On Monday May 5, [email protected] wrote:
> On Mon, May 05, 2008 at 09:22:49AM +1000, Neil Brown wrote:
> >
> > Now it could be argued that this permission test is really a dumb idea
> > that buys nothing and costs much. And if you were to queue a patch to
> > get rid of it, I doubt you would get any objections .... certainly not
> > from me :-)
>
> Dumb idea or not, it looks like it's explicitly documented in
> exports(5):
>
> " subtree checking is also used to make sure that files
> inside directories to which only root has access can only be
> accessed if the filesystem is exported with no_root_squash
> (see below), even if the file itself allows more general
> access."
>
> So as much as I'd like to I'm not comfortable silently turning off that
> check.
Ack.
>
> I suppose we could choose to acquire those capabilities only in the
> no_subtree_check case.
If only it were that easy ;-)
reconnect_path potentially requires both 'r' and 'x' permission on
parent directories. 'r' to be able to read the directory to find the
name of the object being reconnected, and 'x' to do the lookup which
effects the reconnect.
To fix the current bug properly, reconnect_path still needs to bypass
normal permission checks even when subtree_check is in effect, so it
can be sure of getting read permission on the parent directory.
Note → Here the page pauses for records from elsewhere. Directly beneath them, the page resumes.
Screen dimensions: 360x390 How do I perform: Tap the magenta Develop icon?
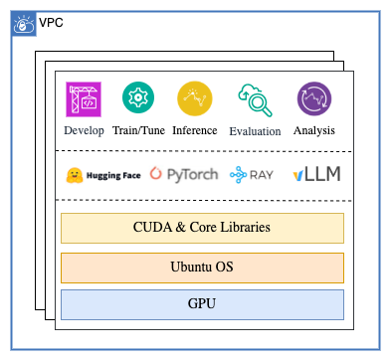coord(84,99)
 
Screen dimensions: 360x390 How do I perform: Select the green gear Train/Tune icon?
coord(137,98)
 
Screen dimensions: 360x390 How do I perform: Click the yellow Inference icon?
coord(194,98)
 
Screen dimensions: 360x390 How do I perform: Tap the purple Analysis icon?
coord(313,99)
There is another way .... but it would need careful consideration.
While the dentry returned by exportfs_decode_fh (for a directory) must
be connected in the dcache tree, it does *not* need to have a correct
name. All that is needed is that d_parent is correct (this is used,
as mentioned before, to correctly lock directory renames).
We can leave the dentry unhashed but with a correct d_parent pointer.
If the directory is ever access by name, d_slice_alias will be called
and this will update the name in the dentry to be correct.
We could then get rid of exportfs_get_name and the call to
lookup_one_len, and add some dcache magic after the ->get_parent call
to make 'pd' an anonymous child of 'ppd'.
Some matching changes to d_splice_alias should finish the task.
Does this seem sane to anyone else? Is it worth a try?